• [Screenshot grounding data]:
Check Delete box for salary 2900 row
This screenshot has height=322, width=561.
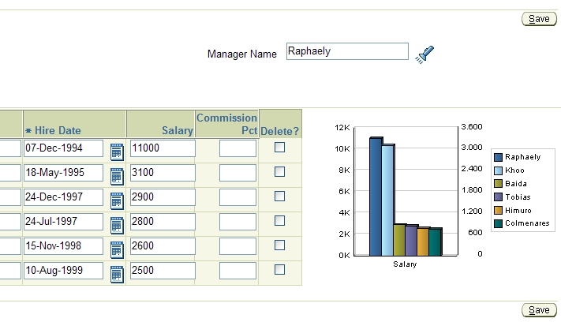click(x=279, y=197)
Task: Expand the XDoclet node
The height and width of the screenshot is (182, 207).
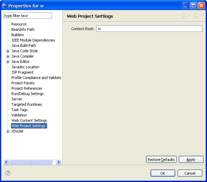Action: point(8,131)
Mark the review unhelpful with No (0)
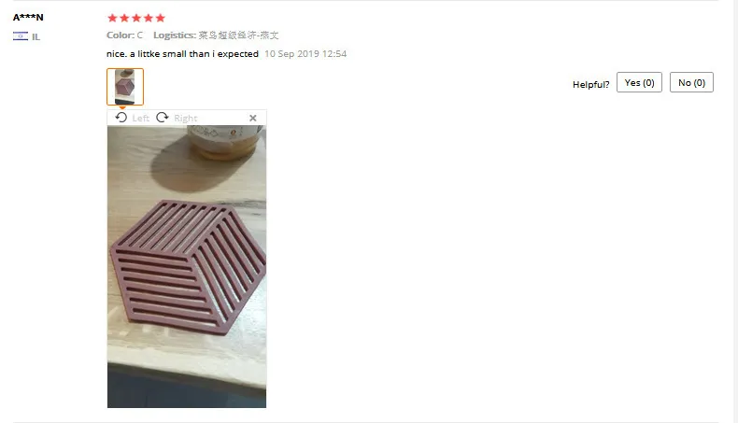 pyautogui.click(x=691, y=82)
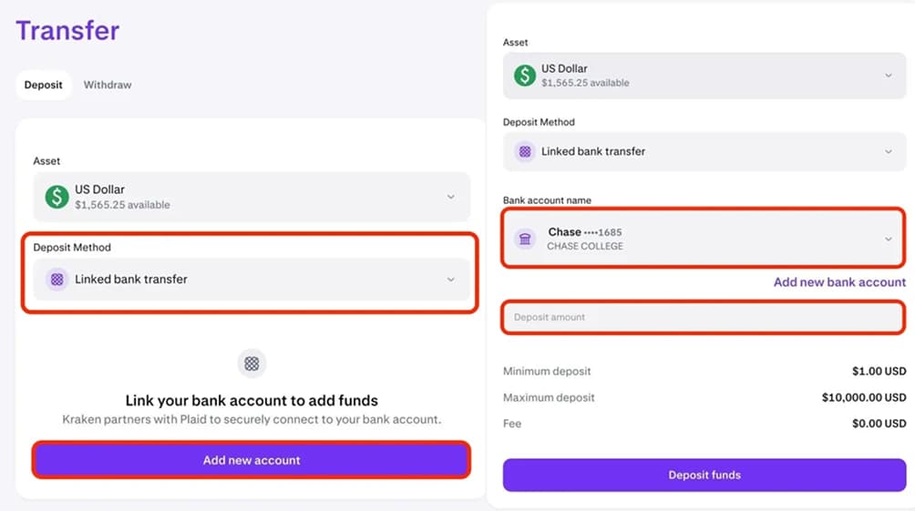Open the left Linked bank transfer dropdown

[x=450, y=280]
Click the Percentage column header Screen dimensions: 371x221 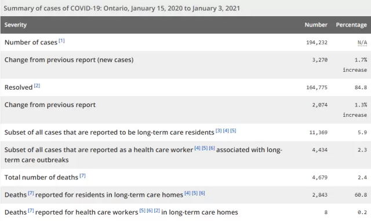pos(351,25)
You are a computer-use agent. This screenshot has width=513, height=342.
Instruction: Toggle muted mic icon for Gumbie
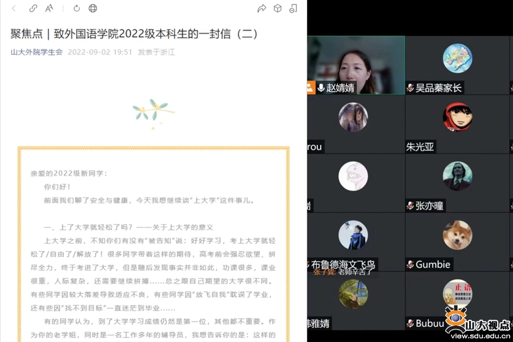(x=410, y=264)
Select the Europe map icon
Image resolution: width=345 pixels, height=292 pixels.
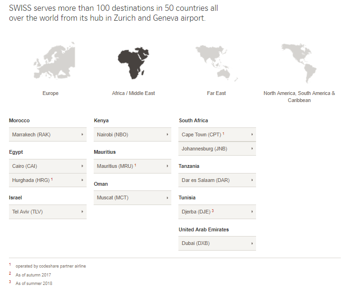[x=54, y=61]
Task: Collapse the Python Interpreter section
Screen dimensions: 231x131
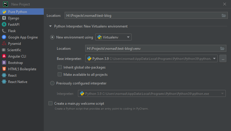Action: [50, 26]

• [Exercise]: Nothing but a number is asked for: how many lines of the records contain the word "Task"?

• [Written reply]: 2